One way for a dealer to live large is to talk with an OEM or two about adding wide-format systems to their offerings. Doing so will require sales and service team training because there is a lot to learn about these machines and the markets they serve, but the new revenue lines for sales and support can be compelling. Even basic wide-format machines offer fatter margins than MFPs, plus they consume a prodigious amount of paper, so the ongoing revenue stream can be pretty interesting.
Above: The Ricoh Pro L5160
“Large format lets dealers diversify their portfolio,” said Brian Balow, vice president of production sales and solutions, dealer division, Ricoh USA. “By introducing solutions like large format to their current portfolio, dealers can leverage their existing infrastructure to cross and upsell while also accessing new markets, customers, and lines of business.” For example, print industry segments like quick printers and general commercial printers may already have these machines and need consumables and support dealers could provide.
Jacob Hardin, product manager for professional imaging at Epson America, noted that dealers have a lot of expertise to leverage. “Printer-copier dealers have the knowledge and capabilities of providing added-value services that surround printing already such as support, installation, technical assistance, guidance on selecting the right equipment, and supplying consumables. This makes large format a good fit and an opportunity for additional revenue streams that would otherwise wind up with a different vendor.”
This knowledge translates quickly to the sales side, giving a dealer’s team more technologies and capabilities to discuss with customers. It also quickly positions a dealer’s business as more than an MFP dealer. Furthermore, because wide-format printing is still putting text and images on a page, supporting such systems is less complicated than adding IT support or managed print.
Todd Smith, manager of product marketing for wide format and specialty products at Konica Minolta, suggests a different angle. “A dealer seeking to broaden their footprint could lead with wide format as way of getting into an account. For example, with a customer where they don’t already have foot in the door with a printer or copier fleet, the entry point could be large format. Copier and printer sales could come later.”
The other way to go large is by offering wide-format print services. There are already dealers that offer a variety of print services that can help a company move toward being a one-stop resource for print services. At first glance, this seems like too much of a leap of faith, but it can work well. Yes, it is a different business model, but there are ways to make it work as part of the infrastructure for selling large-format printers. And the OEMs are eager to help. There are two ways to proceed.
The first is identifying an existing wide-format print provider looking for a partner or may even be open to an acquisition. This option can be appealing because such businesses are already familiar with the products and technologies, have some or all the ancillary equipment needed, have some skilled staff in place, may be more proficient at handling remote workflows and color management, and importantly, possess a customer base and track record on which you can build.

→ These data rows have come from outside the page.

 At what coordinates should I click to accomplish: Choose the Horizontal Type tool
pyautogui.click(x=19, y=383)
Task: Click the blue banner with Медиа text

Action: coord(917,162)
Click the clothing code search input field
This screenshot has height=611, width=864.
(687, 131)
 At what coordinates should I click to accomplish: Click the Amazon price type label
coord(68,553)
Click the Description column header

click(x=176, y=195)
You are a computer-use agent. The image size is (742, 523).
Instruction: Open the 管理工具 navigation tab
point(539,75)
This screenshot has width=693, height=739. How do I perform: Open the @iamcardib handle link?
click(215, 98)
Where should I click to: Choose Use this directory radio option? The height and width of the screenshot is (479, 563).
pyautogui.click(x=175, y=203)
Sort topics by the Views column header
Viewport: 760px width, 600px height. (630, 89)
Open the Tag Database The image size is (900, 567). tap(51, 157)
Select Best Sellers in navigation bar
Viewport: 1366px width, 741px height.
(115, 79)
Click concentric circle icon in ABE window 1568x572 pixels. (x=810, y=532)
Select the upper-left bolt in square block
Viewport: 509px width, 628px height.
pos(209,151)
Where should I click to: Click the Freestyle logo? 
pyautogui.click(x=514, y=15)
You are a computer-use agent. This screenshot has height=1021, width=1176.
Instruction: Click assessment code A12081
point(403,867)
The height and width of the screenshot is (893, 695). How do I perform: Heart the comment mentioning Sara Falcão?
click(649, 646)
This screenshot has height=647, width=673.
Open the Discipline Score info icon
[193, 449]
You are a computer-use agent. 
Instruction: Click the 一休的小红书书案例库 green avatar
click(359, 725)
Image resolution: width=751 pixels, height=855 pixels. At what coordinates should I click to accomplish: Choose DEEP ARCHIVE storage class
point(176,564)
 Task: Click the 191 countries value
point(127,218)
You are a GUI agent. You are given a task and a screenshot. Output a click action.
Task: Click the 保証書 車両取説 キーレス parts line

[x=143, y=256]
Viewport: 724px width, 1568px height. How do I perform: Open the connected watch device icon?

Some candidates might be small printing businesses (that may already be among your customers) that offer traditional printing services, as well as wide format. For a dealer, these could be operated as separate business units. Or dealers can choose to grow their own operation. DOCUmation, a prominent Texas dealer based in San Antonio, sells wide-format machines from several OEMs and has an independent print operation, making the company a print services resource for customers across Texas.
“We have provided large format since nearly our inception,” explained Hunter Woolfolk, DOCUmation’s co-president. “Our growth has been organic, and we have not made any acquisitions in large format or commercial printing.”
Woolfolk says he has not seen any significant challenges. “Anything printing-related is pretty simple to add to our current operations. The key is finding strong specialists to support our sales team for commercial print and large format. Once the sales team is confident in the production team, they are able to scale it quickly.”
“You need to know how your customers are getting large format today, whether they are already doing it in-house or outsourcing,” said Konica Minolta’s Smith. “A dealer needs to canvas its customer base and maybe target those who are outsourcing.”
Other aspects of wide format can provide new opportunities. For example, large format enables dealers to help expand a customer’s capabilities in collaboration and communication, two areas especially important to companies combining remote and in-office operations. “Bringing complex design visions to life requires extensive collaboration,” said Mercé Barcons, global head of large format go-to-market at HP. “Large-format architectural drawings and graphic renderings, for instance, help those involved in making edits and tracking progress.”
Barcons noted how wide format empowers rapid creation of campaign materials on substrates ranging from coated stocks to canvas for retail point-of-purchase displays. In landscapes driven by personalization and experiences, wide format gives brands the ability to create displays customized to a brand’s or company’s needs.
Choosing Door #2 requires a business plan, thoroughly evaluating and understanding your competition and the market, and hiring people with the requisite skills to do the work. This can be a heavy lift, which may make partnering or acquisition more appealing.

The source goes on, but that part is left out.